LISTED ENTRIES: Begin
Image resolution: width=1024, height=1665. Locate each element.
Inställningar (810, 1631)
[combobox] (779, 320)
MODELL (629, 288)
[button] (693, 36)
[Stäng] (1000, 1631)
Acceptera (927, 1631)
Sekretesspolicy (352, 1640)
LISTED ENTRIES: End
LISTED ENTRIES: Begin
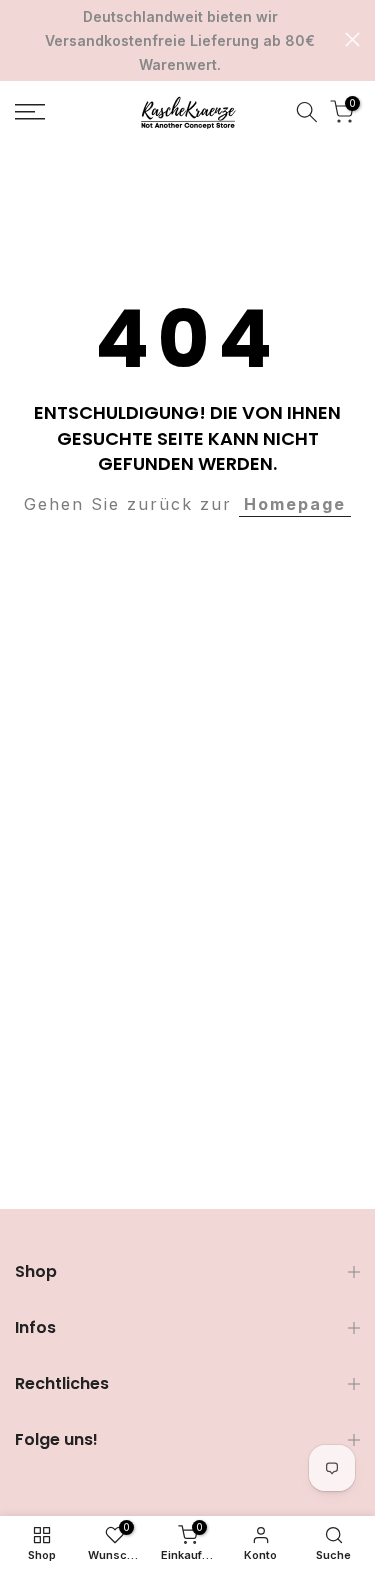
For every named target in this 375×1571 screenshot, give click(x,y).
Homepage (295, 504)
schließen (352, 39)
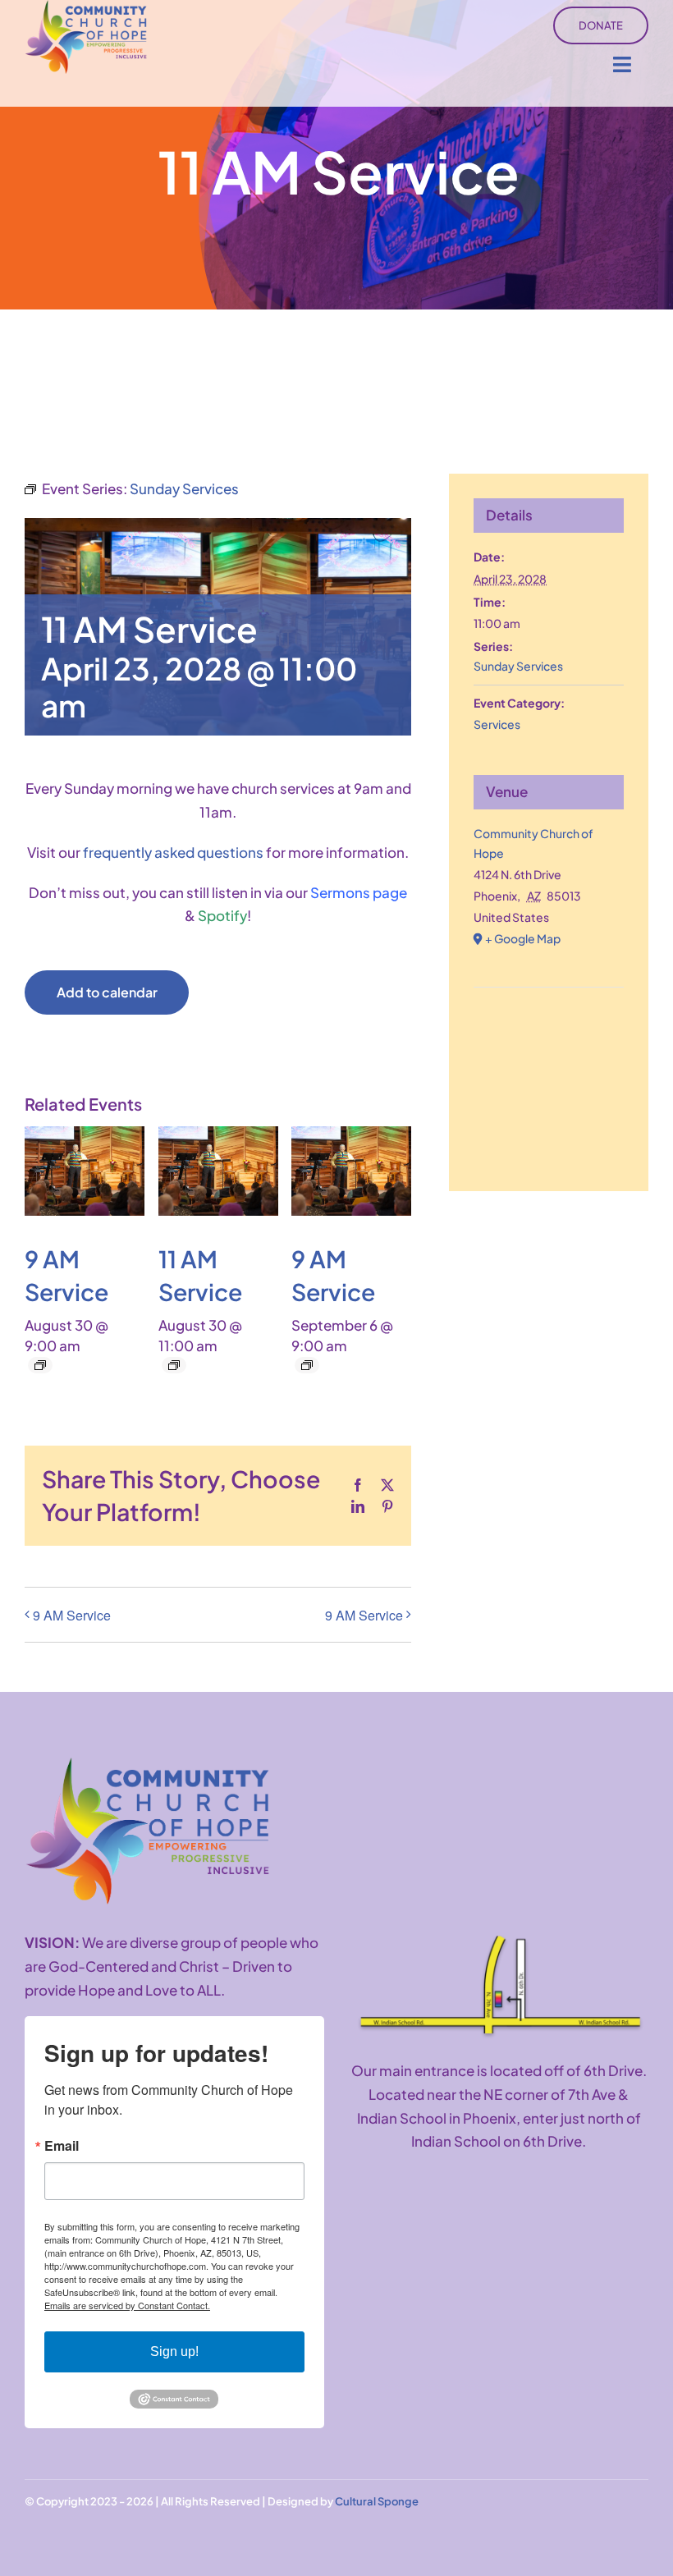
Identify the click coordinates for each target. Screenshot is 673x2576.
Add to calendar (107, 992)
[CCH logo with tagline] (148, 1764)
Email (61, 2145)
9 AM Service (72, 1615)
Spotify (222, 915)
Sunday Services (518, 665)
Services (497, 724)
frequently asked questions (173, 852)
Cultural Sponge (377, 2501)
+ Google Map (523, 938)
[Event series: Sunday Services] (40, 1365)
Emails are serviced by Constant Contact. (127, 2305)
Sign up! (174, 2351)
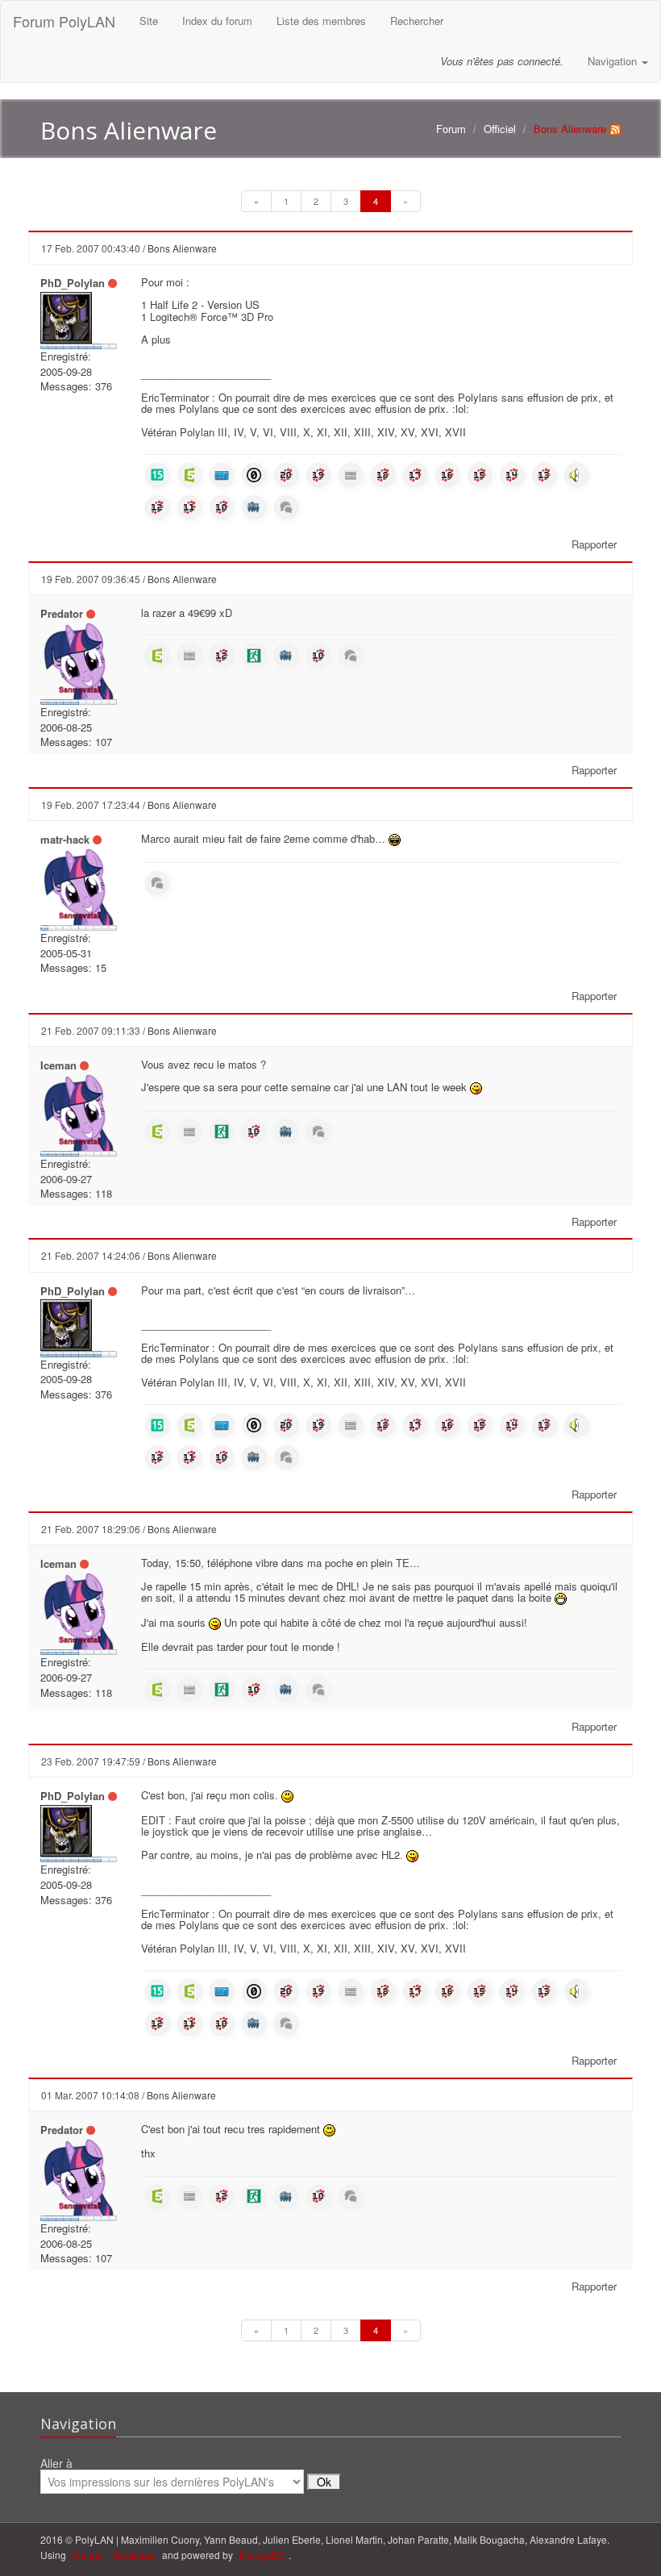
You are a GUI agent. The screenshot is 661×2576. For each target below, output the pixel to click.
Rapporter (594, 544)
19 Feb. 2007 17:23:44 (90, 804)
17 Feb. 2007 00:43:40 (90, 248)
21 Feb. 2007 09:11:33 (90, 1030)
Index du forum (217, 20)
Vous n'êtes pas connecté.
LISTED ENTRIES: End
LISTED ENTRIES: Begin
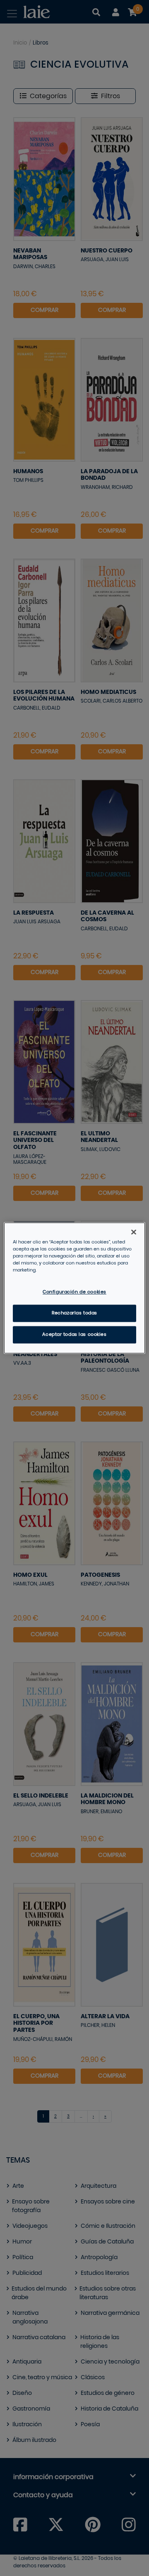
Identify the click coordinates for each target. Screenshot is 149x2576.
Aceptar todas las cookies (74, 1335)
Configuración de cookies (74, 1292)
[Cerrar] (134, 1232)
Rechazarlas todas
LISTED ENTRIES: End
Above are records; repeat only the lines starting at the line with "You are a GUI" and ending at the line with "Vous n'êtes pas connecté.", exactly as they appear, both included.

[ANSWER]
You are a GUI agent. The screenshot is 661×2576. For each target below, output the pixel to click.
Rapporter (594, 544)
19 Feb. 2007 17:23:44 (90, 804)
17 Feb. 2007 00:43:40 (90, 248)
21 Feb. 2007 09:11:33 (90, 1030)
Index du forum (217, 20)
Vous n'êtes pas connecté.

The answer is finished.